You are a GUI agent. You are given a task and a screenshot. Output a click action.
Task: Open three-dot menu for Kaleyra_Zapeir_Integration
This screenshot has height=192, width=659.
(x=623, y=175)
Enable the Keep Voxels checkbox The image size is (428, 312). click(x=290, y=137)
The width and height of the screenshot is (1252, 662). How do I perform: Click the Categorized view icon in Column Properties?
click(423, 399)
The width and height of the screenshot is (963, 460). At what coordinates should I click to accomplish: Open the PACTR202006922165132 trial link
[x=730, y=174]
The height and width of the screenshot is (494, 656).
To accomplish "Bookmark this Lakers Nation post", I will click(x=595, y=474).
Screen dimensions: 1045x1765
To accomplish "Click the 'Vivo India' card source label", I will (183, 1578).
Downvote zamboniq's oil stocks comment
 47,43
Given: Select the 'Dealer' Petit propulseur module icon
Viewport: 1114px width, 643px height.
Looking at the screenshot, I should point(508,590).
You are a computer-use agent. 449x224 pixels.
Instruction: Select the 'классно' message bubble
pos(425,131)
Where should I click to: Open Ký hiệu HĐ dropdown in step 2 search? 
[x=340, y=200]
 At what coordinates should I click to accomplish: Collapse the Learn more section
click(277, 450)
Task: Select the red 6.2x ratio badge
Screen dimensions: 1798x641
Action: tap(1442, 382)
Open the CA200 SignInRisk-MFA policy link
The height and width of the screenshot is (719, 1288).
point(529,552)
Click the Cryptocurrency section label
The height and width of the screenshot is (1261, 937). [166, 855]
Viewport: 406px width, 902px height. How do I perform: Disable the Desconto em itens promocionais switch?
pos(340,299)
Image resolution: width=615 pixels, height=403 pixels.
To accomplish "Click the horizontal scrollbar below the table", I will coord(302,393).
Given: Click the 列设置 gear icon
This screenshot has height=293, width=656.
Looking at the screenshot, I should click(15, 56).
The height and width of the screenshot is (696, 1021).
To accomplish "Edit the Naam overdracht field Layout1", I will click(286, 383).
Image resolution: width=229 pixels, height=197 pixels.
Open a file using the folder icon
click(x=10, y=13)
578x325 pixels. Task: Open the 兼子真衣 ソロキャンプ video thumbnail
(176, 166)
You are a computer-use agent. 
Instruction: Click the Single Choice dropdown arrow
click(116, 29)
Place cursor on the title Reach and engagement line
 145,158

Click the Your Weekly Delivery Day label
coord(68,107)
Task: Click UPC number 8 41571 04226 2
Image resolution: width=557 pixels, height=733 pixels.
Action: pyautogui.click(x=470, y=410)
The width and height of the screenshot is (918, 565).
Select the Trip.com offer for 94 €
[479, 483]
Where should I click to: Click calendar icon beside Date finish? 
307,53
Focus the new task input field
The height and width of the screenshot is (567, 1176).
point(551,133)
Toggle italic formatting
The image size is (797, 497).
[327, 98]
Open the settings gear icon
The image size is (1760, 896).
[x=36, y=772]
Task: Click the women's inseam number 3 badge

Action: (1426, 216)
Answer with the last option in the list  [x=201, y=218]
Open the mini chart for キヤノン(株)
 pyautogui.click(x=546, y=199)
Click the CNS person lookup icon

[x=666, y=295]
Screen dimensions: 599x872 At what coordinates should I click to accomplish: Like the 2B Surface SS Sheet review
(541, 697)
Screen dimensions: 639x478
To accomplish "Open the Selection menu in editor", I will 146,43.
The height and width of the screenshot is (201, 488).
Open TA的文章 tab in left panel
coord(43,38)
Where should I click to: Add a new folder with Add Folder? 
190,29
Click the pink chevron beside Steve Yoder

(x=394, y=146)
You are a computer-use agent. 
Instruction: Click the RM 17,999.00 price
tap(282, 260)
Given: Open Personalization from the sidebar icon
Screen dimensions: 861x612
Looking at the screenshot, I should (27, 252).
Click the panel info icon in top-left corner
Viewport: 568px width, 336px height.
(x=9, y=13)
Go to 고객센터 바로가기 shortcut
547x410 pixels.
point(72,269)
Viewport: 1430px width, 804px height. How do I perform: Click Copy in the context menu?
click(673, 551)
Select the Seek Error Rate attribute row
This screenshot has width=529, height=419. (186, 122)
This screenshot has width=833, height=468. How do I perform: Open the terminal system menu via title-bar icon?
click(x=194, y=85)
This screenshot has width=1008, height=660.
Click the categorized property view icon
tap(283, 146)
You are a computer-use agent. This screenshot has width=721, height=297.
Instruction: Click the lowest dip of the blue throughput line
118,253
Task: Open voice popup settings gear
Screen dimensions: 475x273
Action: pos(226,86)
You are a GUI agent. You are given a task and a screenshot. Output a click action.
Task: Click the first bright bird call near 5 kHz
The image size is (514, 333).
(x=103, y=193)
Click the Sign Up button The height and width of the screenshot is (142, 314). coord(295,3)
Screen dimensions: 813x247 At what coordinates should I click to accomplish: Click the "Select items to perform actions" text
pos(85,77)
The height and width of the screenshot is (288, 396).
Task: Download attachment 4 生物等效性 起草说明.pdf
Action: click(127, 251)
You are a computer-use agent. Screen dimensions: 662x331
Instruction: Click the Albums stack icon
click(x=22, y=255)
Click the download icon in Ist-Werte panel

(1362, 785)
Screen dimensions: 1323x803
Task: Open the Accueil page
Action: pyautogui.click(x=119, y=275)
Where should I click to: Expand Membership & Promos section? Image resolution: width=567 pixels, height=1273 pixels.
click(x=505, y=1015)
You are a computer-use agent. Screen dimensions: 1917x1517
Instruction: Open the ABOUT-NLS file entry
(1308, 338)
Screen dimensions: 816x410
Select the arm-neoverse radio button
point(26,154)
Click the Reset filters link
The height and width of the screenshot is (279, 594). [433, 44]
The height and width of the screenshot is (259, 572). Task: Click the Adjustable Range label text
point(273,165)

══════════

§ PROBLEM DESCRIPTION
Search the entries above for lines containing the word "agent", and copy each one.

§ SOLUTION BELOW
You are a GUI agent. You are given a task and a screenshot. Output a click action.
You are a computer-use agent. 449x224 pixels.
You are a computer-use agent. 
You are a computer-use agent. 
You are a computer-use agent. This screenshot has width=721, height=297.
You are a GUI agent. You are given a task and a screenshot. Output a click action.
You are a computer-use agent. Screen dimensions: 662x331
You are a computer-use agent. Screen dimensions: 1917x1517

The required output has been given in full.